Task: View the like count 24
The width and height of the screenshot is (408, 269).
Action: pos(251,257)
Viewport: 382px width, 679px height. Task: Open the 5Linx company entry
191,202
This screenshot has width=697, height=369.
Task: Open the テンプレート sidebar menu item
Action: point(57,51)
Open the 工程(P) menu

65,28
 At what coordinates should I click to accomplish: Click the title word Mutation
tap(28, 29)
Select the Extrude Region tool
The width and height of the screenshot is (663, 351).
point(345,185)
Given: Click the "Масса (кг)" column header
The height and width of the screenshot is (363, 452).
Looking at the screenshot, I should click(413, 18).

──────────────────────────────

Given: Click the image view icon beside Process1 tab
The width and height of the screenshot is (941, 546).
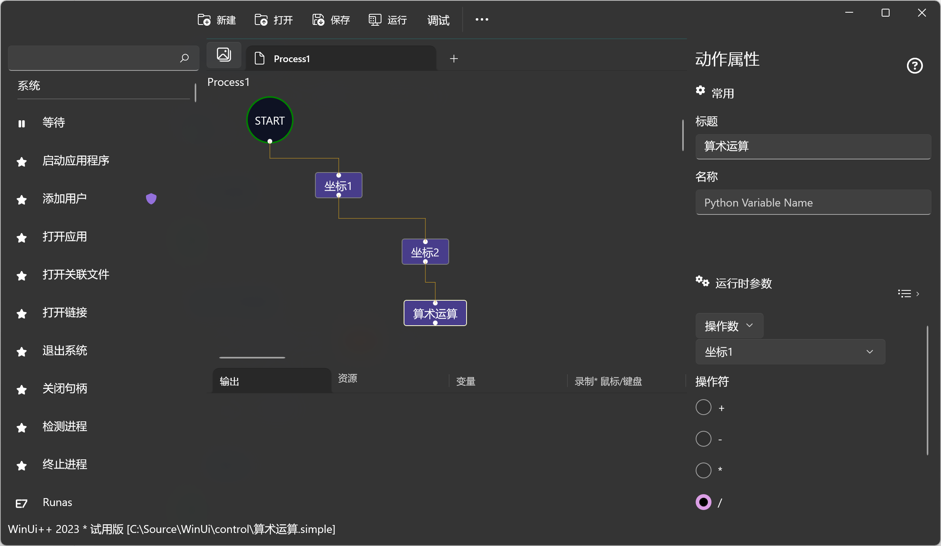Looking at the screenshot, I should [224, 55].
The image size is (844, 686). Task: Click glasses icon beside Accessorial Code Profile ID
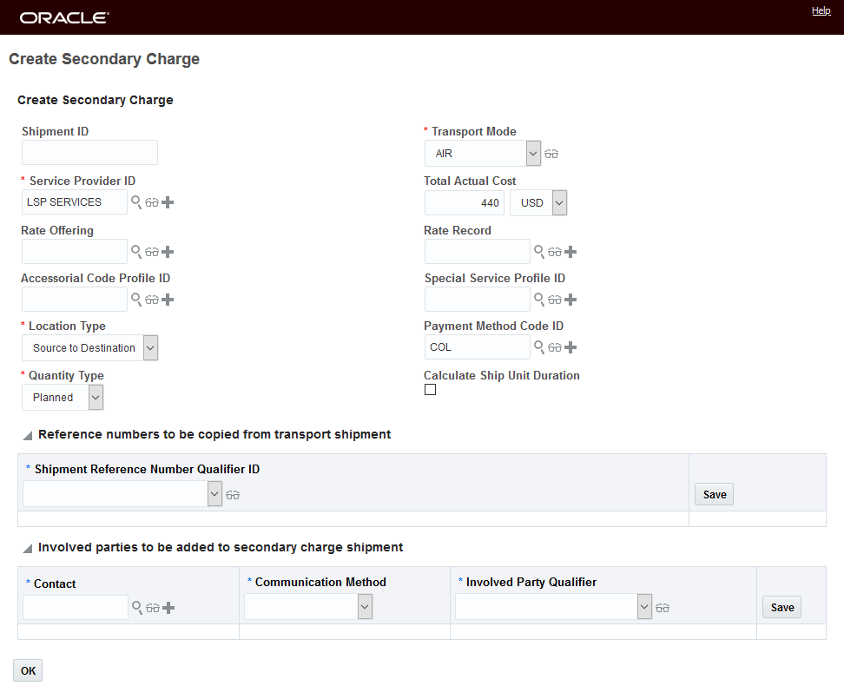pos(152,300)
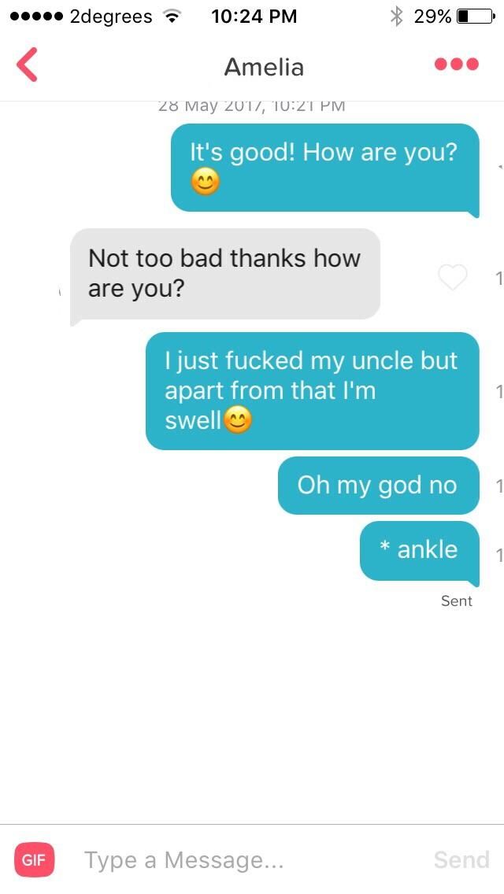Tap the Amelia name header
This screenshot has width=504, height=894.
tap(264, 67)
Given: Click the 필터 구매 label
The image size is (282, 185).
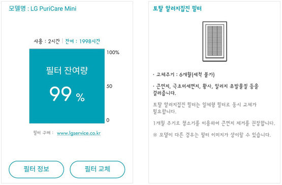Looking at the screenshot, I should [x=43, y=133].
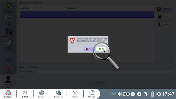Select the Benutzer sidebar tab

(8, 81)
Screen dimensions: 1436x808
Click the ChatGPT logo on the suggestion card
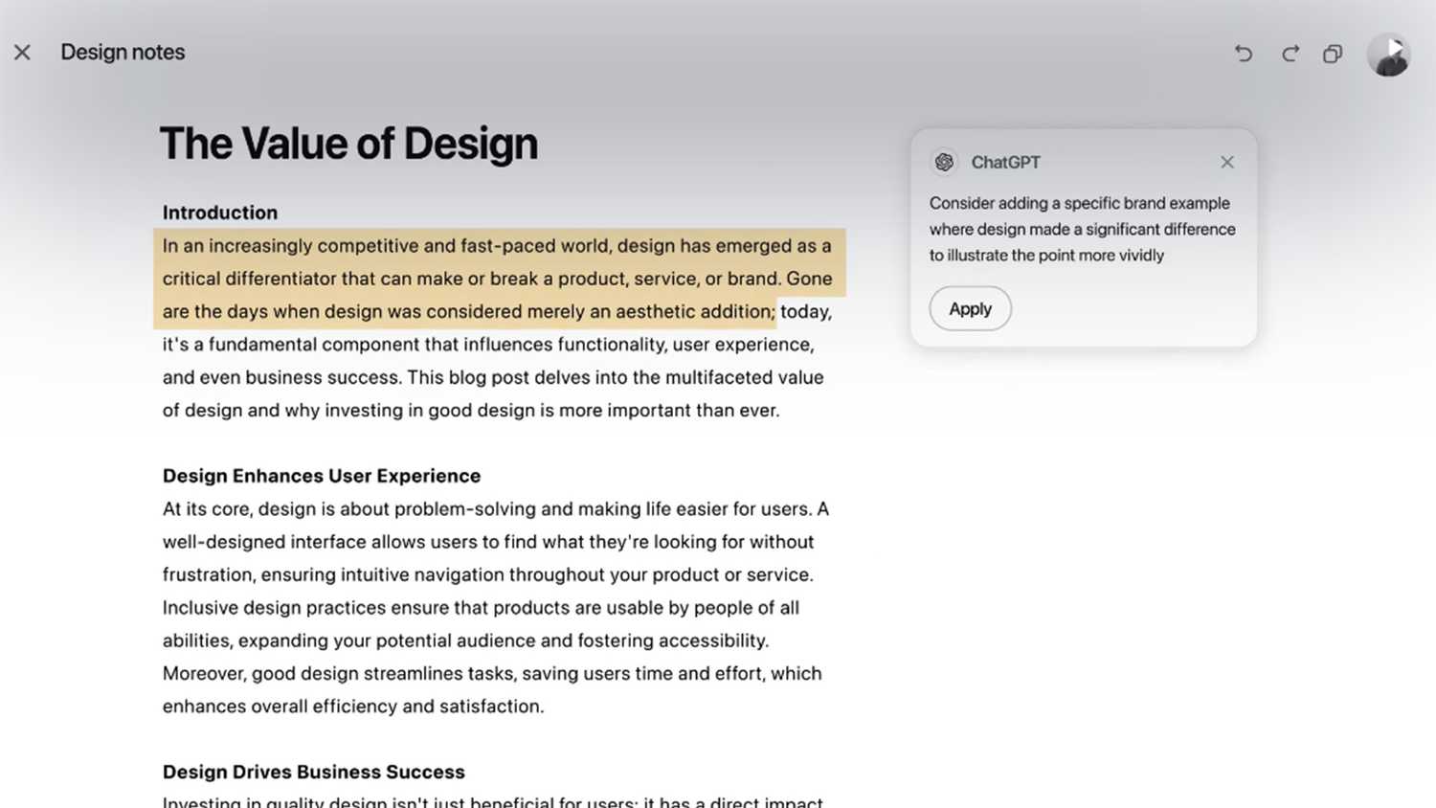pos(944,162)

──────────────────────────────

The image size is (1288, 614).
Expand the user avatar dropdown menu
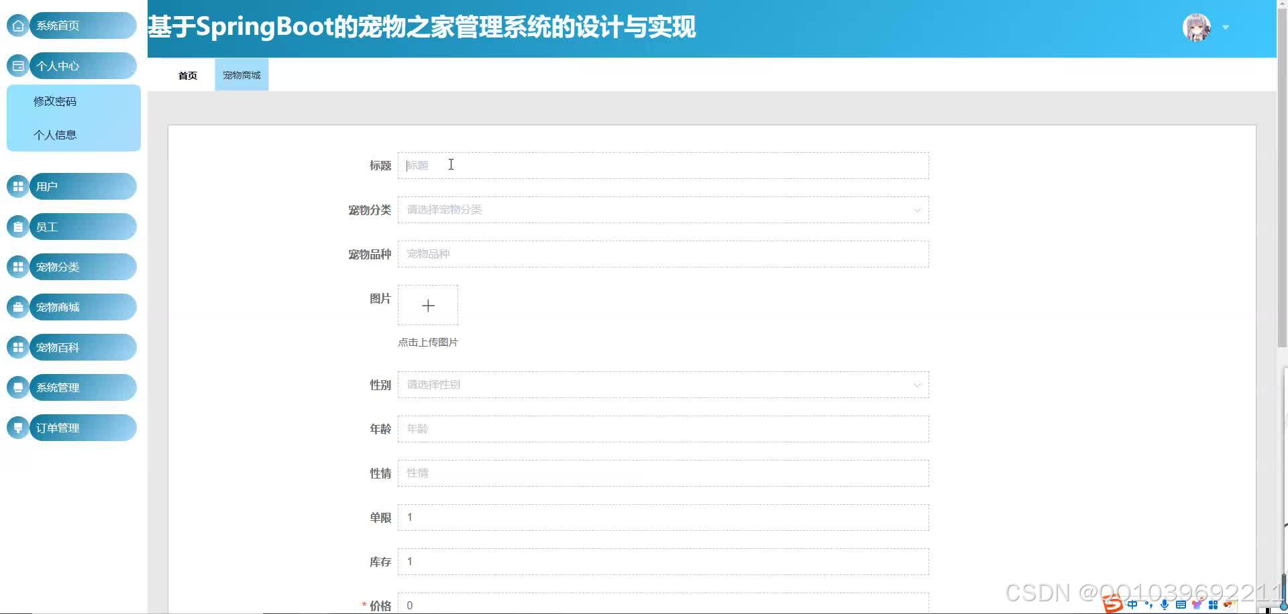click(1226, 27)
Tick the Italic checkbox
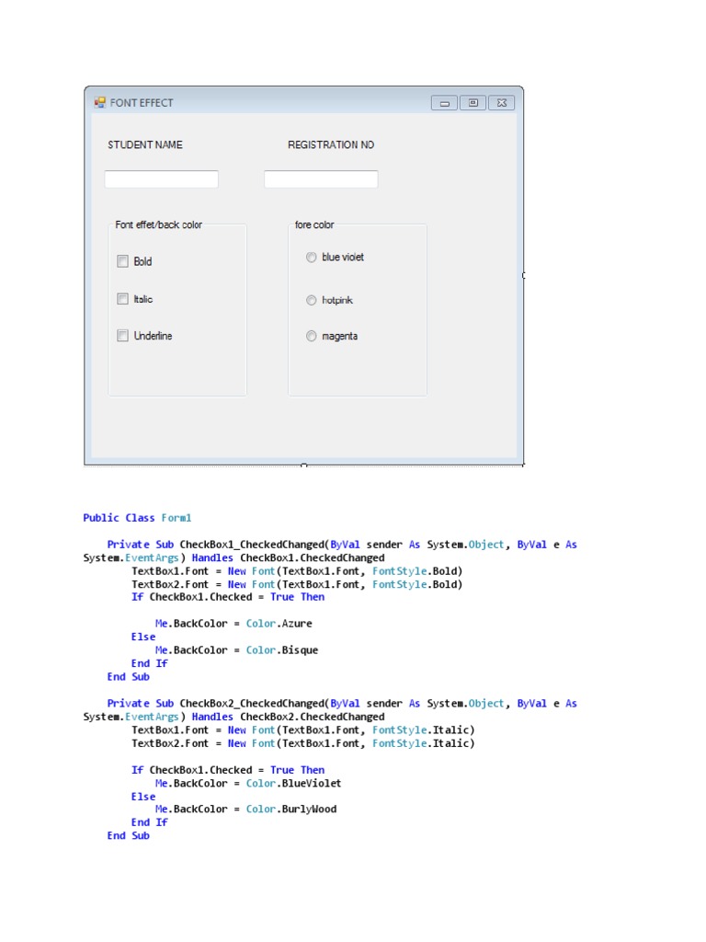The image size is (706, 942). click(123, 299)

──────────────────────────────

_Work to complete_
Duplicate the data lines starting at the line that contains "Given: Click the 필터 구매 label" and ending at the line that contains "pos(944,162)", both included, and leave the pictures out of the answer.

_Response_
Given: Click the 필터 구매 label
The image size is (282, 185).
Looking at the screenshot, I should [x=43, y=133].
Select the Benutzer sidebar tab

(8, 81)
Screen dimensions: 1436x808
Click the ChatGPT logo on the suggestion card
pos(944,162)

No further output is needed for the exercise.